(Saved entries)
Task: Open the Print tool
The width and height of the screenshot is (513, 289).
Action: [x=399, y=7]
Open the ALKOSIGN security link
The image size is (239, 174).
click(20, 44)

▶ [Exercise directions] Please output every line shown above exactly.

▶ [Output of the exercise]
Task: Open the Print tool
The width and height of the screenshot is (513, 289).
Action: [x=399, y=7]
Open the ALKOSIGN security link
The image size is (239, 174).
click(20, 44)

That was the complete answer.